In searching for this answer, perhaps the first question to ask should be, “What is so appealing about a computer-doctor?” With the development of more and more complex laboratory and imaging studies, physicians are able to look into every crevice of the body, detecting the smallest abnormalities. This deluge of information can create a false sense of omniscience and unreal expectations of physicians. While it is understandable that patients would hope for robotic proficiency and perfection, especially when experiencing suffering and fear, such high hopes are sure to be disappointed. A “good” physician must be technically competent as a baseline, but he will have errors in judgment and missed diagnoses throughout his career. With technologies continuing to develop at a rapid clip, doctors will eventually lose ground to computers. If Watson can answer the most abstract questions about Shakespearian drama or world geography on Jeopardy, it is likely a matter of time before it can learn to diagnose appendicitis from clinical symptoms and lab values. A smart physician will not make diagnostics a battleground for the profession.

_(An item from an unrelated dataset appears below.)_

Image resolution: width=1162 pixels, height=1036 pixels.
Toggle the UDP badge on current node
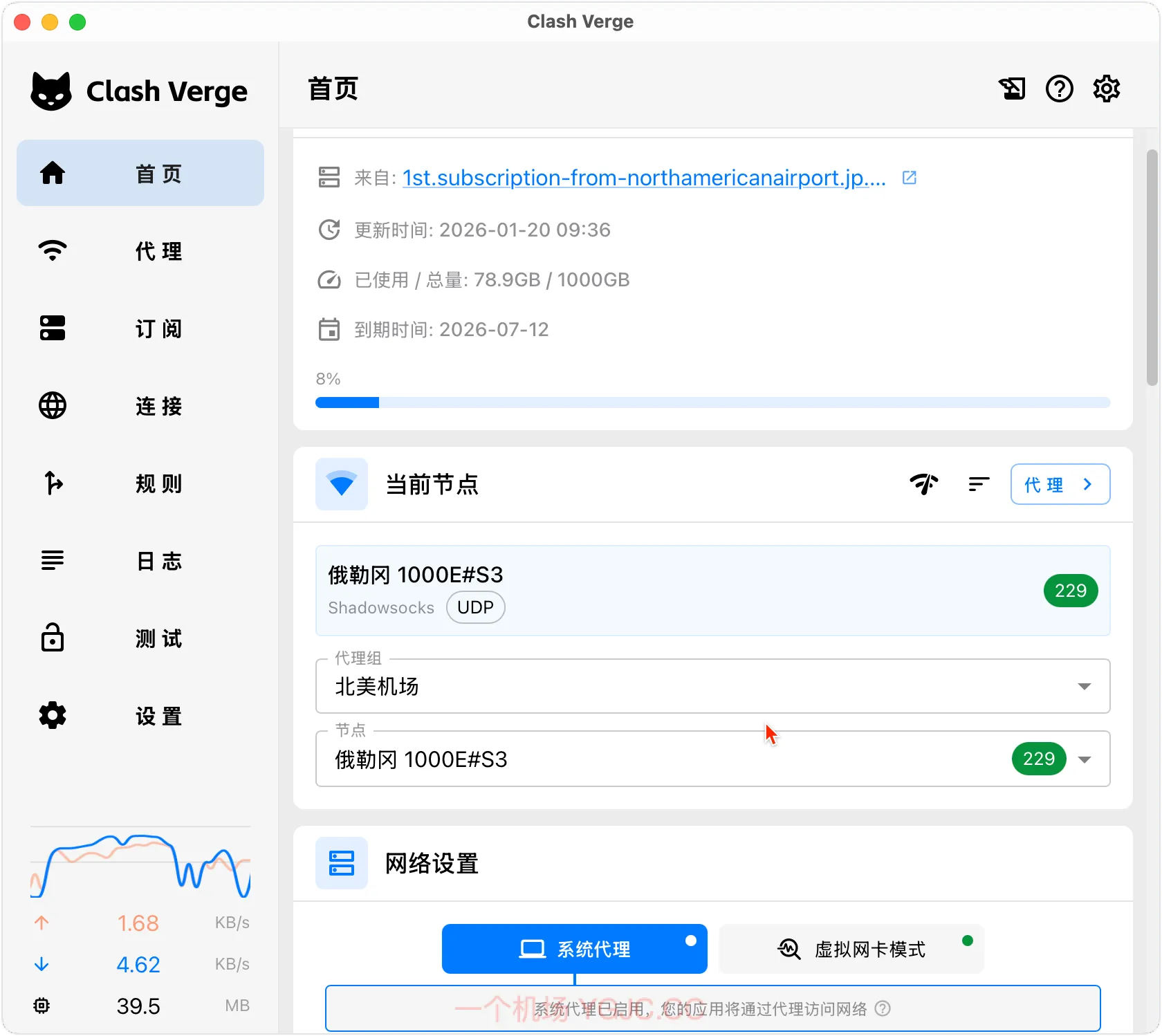click(475, 607)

An equally important role of the physician, however, lies in the times after these diagnoses are made, when patients are in need of continued support. This support begins with listening. The doctor’s role is not only to decode the patient’s history and calculate a differential, but to truly listen to the story told through spoken words as well as tearful eyes and trembling fingers. Early in my medical career, I saw how easily one can regress from listening to merely calculating, especially in the midst of a hectic schedule. To be frank, medicine is simpler when the patient is merely a list of symptoms rather than a person with thoughts, motives and needs. Yet, a physician must have an understanding of the patient as a person in order to guide him towards the best medical decision for him. While Watson can provide calculations of risks and prognoses with strict confidence intervals, it cannot help a patient decide whether an extra month of life is worth the side effects of another round of chemotherapy. The “good” physician can take these sterile numbers and translate them into human choices.

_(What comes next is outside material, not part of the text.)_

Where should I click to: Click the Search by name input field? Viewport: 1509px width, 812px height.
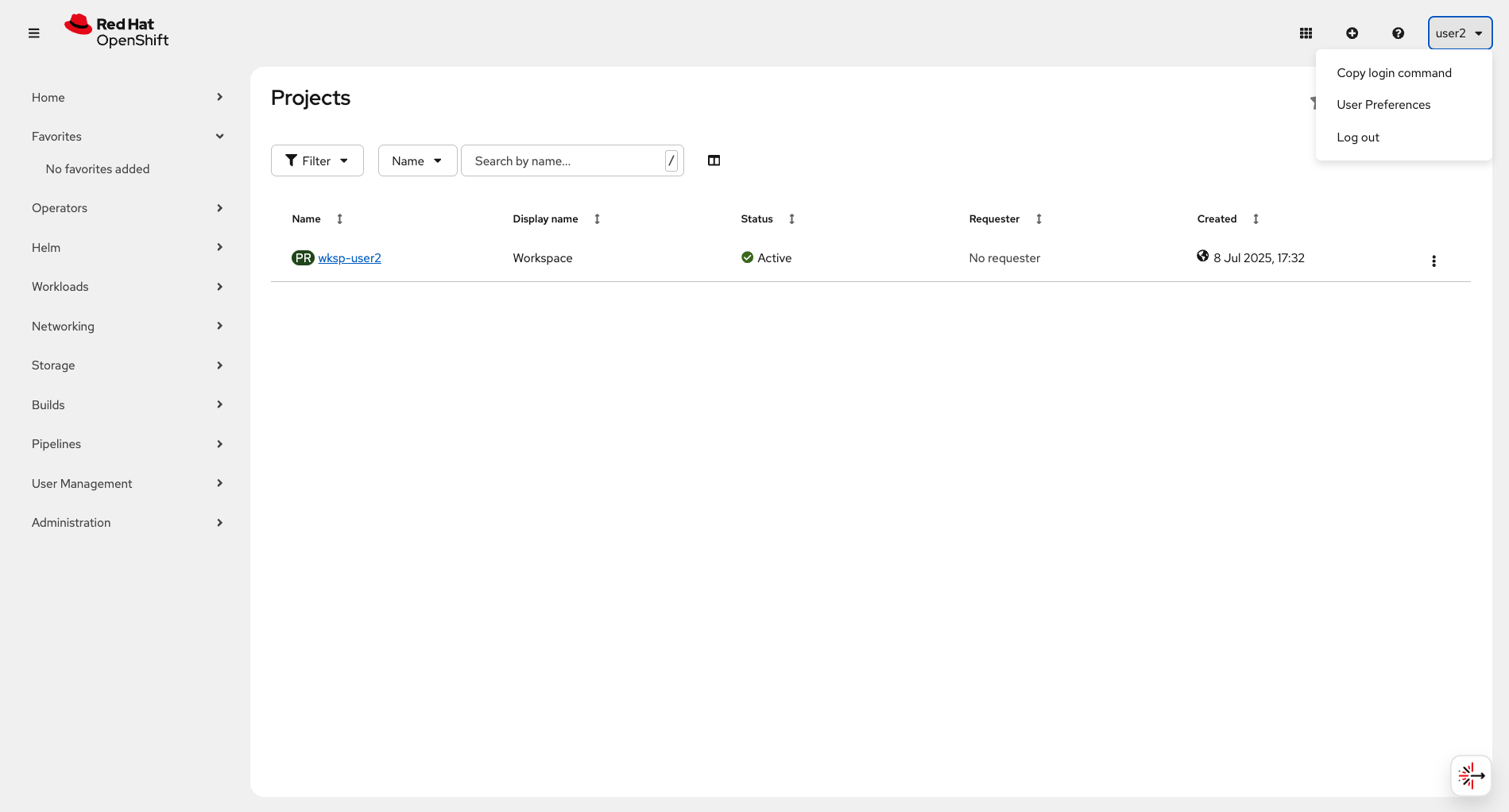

Beyond words and numbers, the “good” physician has other things to offer. Oftentimes, merely being present can have a lasting effect. I still remember one early morning in the hospital while I was on a pediatric oncology rotation. As I walked past the room of a young patient who had just passed away, a physician emerged into the hallway. His eyes were red from having spent the night at the bedside with the family, waiting for the patient to reach her final hour. This tired doctor had given this patient and her family the gift of “being there” when words could not suffice. Wheeling a computer into this dying patient’s room, no matter how well programmed, could never fulfill this intimate role of humanity.

As medicine trends towards further complexity and unruly data, self-reflection will play a vital role for physicians, by helping them adapt to the rapidly changing landscape of their profession. After only a few moments inside a hospital, it becomes clear just how much modern medicine depends on technology. Watson is just the next step in this progression, a newer and smarter technology. However, something more than Watson is needed to care for the patient: empathy, compassion, the very things that make us human. In the face of these challenges, if physicians will strive to sustain and grow the humanity in medicine, then technologies such as Watson will serve as a supplement, not a replacement for future doctors.  And hopefully these new tools will not discourage physicians, but rather strengthen their practice while pushing them to answer the question, “What can I offer that Watson cannot?”